As the UK grapples with if, how, when and exactly what it will replace GDPR with (or not), there’s some data which shows the wider compliance gap with whatever data protection regime the UK will come up with.
Data from the UK government’s own impact assessments paint some stark figures. There are over 4 million companies in the UK, each one of these registered with Companies House. There is just over a million companies registered as data controllers on the ICO’s public register.
If only 1 in 4 UK companies are registered with the ICO, this presents a significant gap in current data protection compliance. It is a legal requirement for any business or sole trader who processes or controls personal data to register with the ICO. Despite the specific exemptions around purely running staff administration or processing information without a computer, there is very little reason a business would be exempt from registering with the ICO. Still, around 3 million businesses in the UK have not done so.
With ICO registration all but mandatory, the enforcement gap with the current data protection rules in the UK, the Data Protection Act 2018 and the UK version of GDPR is also costing the ICO potentially millions in revenue. Fees from registration total around £59m per year, with the cost of running the ICO around £56m. Yet with only 1 in 4 companies registered, there are millions more in uncollected fees that should be used to fund the ICO. Whatever the changes to the UK’s data protection legislation, the ICO is still vital to conduct investigations, provide advice, enforce the rules and protect the 67.1 million data subjects in the UK. With more funds, the ICO can be more effective.
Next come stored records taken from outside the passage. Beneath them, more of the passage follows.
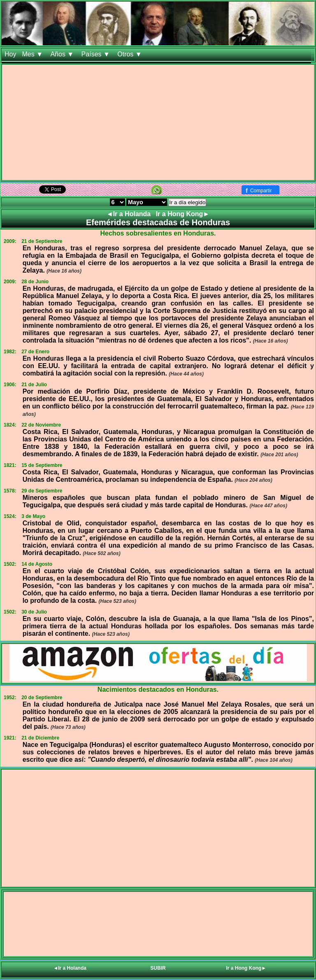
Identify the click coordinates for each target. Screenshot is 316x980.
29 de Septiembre (42, 491)
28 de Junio (35, 282)
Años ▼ (63, 54)
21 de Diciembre (40, 738)
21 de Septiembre (42, 241)
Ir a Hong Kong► (183, 214)
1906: (10, 385)
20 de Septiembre (42, 698)
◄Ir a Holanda (130, 214)
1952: (10, 698)
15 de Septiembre (42, 465)
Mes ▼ (33, 54)
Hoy (10, 54)
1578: (10, 491)
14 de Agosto (37, 564)
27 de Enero (35, 352)
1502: (10, 564)
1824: (10, 425)
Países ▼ (97, 54)
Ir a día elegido (187, 202)
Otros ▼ (130, 54)
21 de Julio (34, 385)
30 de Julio (34, 612)
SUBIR (158, 968)
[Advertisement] (158, 122)
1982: (10, 352)
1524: (10, 516)
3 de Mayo (33, 516)
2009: (10, 241)
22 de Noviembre (41, 425)
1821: (10, 465)
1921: (10, 738)
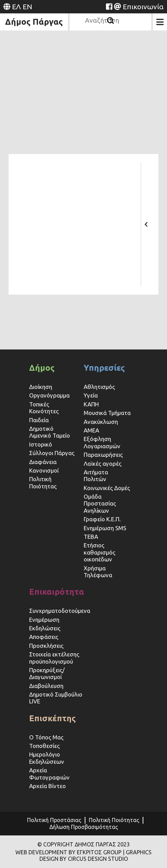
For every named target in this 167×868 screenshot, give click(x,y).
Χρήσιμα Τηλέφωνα (98, 571)
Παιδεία (39, 420)
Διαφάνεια (43, 462)
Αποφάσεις (44, 637)
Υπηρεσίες (104, 368)
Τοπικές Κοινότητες (44, 407)
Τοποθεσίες (44, 746)
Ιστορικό (40, 444)
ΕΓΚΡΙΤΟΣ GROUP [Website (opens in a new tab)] (99, 852)
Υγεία (91, 395)
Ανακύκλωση (101, 421)
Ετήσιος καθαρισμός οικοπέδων (99, 552)
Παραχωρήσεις (104, 454)
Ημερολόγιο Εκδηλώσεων (47, 758)
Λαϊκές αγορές (103, 463)
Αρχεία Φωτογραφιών (49, 773)
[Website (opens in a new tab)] (109, 7)
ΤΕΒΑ (91, 536)
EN (27, 7)
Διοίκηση (40, 387)
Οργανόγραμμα (49, 395)
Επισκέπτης (52, 718)
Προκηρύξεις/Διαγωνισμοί (47, 673)
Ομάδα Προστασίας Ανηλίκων (100, 503)
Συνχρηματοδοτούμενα (60, 610)
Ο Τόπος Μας (46, 737)
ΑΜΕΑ (91, 430)
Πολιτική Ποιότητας (43, 482)
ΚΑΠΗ (91, 404)
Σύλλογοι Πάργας (52, 453)
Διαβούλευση (46, 686)
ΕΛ (16, 7)
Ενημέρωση (44, 619)
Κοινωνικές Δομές (107, 488)
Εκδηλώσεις (45, 628)
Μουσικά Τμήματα (107, 413)
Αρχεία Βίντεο (47, 786)
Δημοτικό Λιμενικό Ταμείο (49, 432)
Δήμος (42, 368)
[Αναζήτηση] (110, 21)
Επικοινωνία (143, 7)
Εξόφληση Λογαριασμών (102, 442)
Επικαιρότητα (57, 592)
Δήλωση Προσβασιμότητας (84, 827)
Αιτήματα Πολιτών (96, 475)
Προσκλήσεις (46, 645)
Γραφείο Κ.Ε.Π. (102, 519)
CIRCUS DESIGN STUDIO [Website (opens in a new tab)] (98, 859)
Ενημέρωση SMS (105, 528)
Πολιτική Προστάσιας (54, 820)
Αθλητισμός (99, 387)
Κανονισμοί (44, 470)
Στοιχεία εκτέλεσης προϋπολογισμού (54, 657)
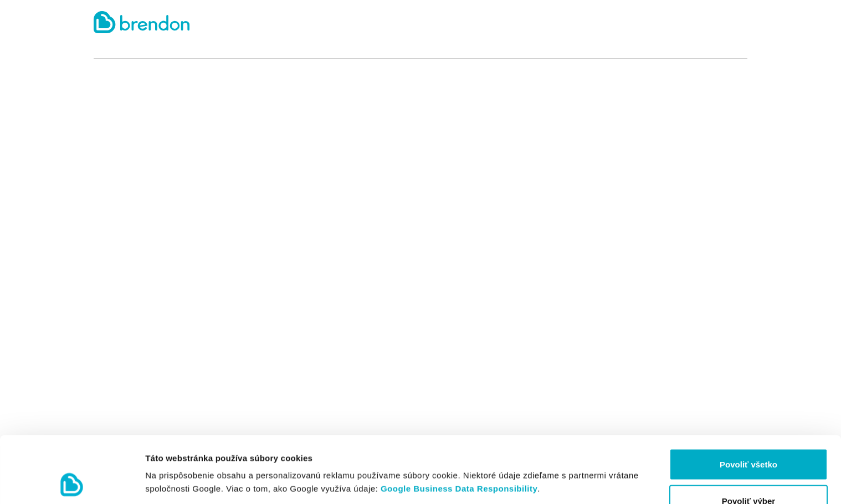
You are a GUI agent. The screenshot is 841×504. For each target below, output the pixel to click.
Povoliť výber (748, 438)
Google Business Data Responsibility (459, 426)
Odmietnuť (748, 474)
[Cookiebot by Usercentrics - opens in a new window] (71, 482)
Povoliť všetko (748, 402)
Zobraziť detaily (579, 462)
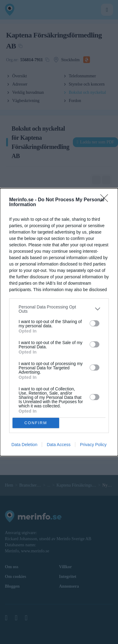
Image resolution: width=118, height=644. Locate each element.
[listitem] (59, 309)
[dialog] (59, 322)
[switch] (95, 323)
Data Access (59, 445)
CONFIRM (36, 423)
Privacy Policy (93, 445)
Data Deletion (24, 445)
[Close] (106, 200)
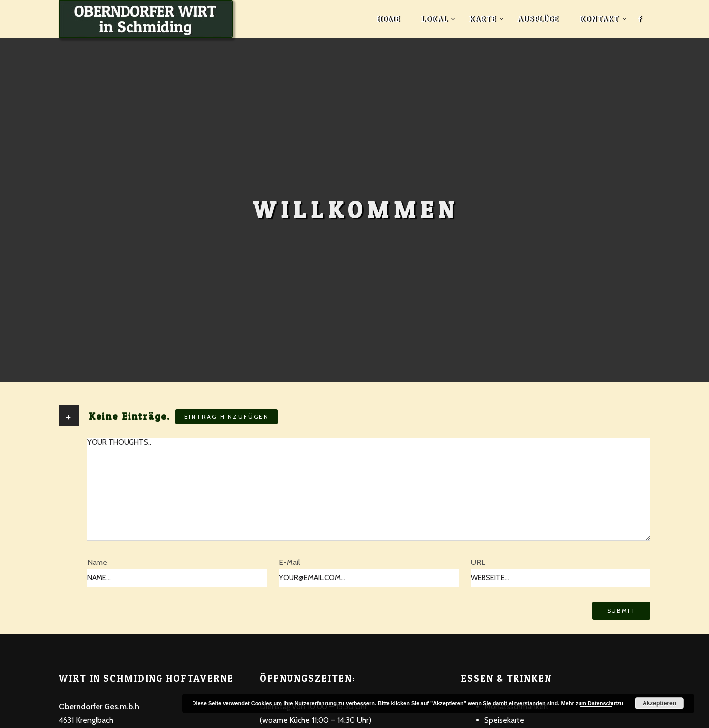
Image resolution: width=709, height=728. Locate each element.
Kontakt (599, 19)
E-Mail (290, 562)
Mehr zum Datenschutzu (592, 703)
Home (388, 19)
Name (97, 562)
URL (478, 562)
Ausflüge (538, 19)
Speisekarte (504, 720)
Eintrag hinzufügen (226, 416)
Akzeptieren (659, 703)
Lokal (434, 19)
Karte (483, 19)
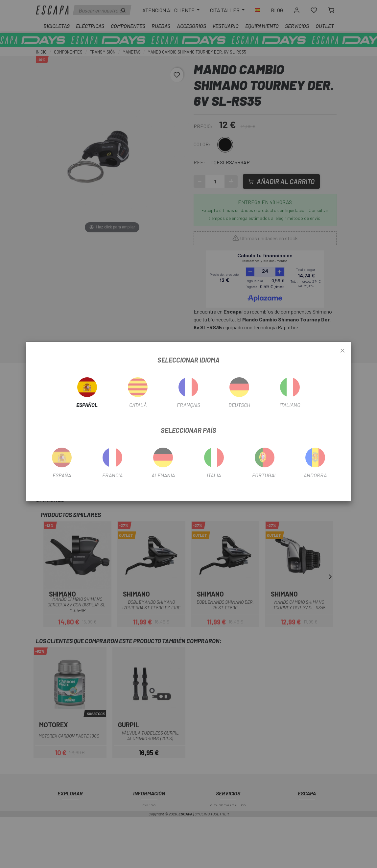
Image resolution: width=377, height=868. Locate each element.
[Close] (342, 351)
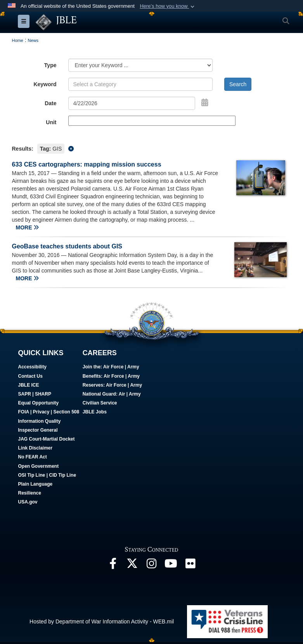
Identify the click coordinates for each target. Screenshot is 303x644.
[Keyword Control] (140, 84)
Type (50, 65)
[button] (168, 6)
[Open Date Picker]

From the EU perspective, GDPR enforcement is ramping up. While in the past, regulators such as the Irish Data Protection Commission were criticised for failing to tackle flagrant breaches by Google, and other cross-border investigations against the big tech giants like Facebook, Apple, Twitter and TikTok have languished, the tide is turning. Meta, Facebook’s owner was fined €390m again in 2023 after already receiving a €405m fine in 2022, Google fined €50m and Amazon fined a whopping €746m for GDPR violations.
The ICO’s enforcement actions have notably lagged behind, but with a noted shortfall in funding and potentially more powers to treat PECR breaches with the same severe fines that we’ve seen against the big tech giants, i.e. up to 4% of annual global turnover, the compliance gap may soon be closing.
If your business is not already registered with the ICO, you should do so now. Data protection training is still required and more important than ever as the risk of cyber breaches and phishing attacks increases. Despite the often-discussed changes to the UK’s data protection regime, UK GDPR is still in force in the UK, and there is no date yet for any potential changes to the regime. Even with changes, training will still be required as the fundamentals of the data protection system, such as data minimisation and lawful basis for processing, are not going anywhere. With 1 in 4 companies failing to do the basics of compliance and register with the ICO, now is not the time to go lax on data protection compliance.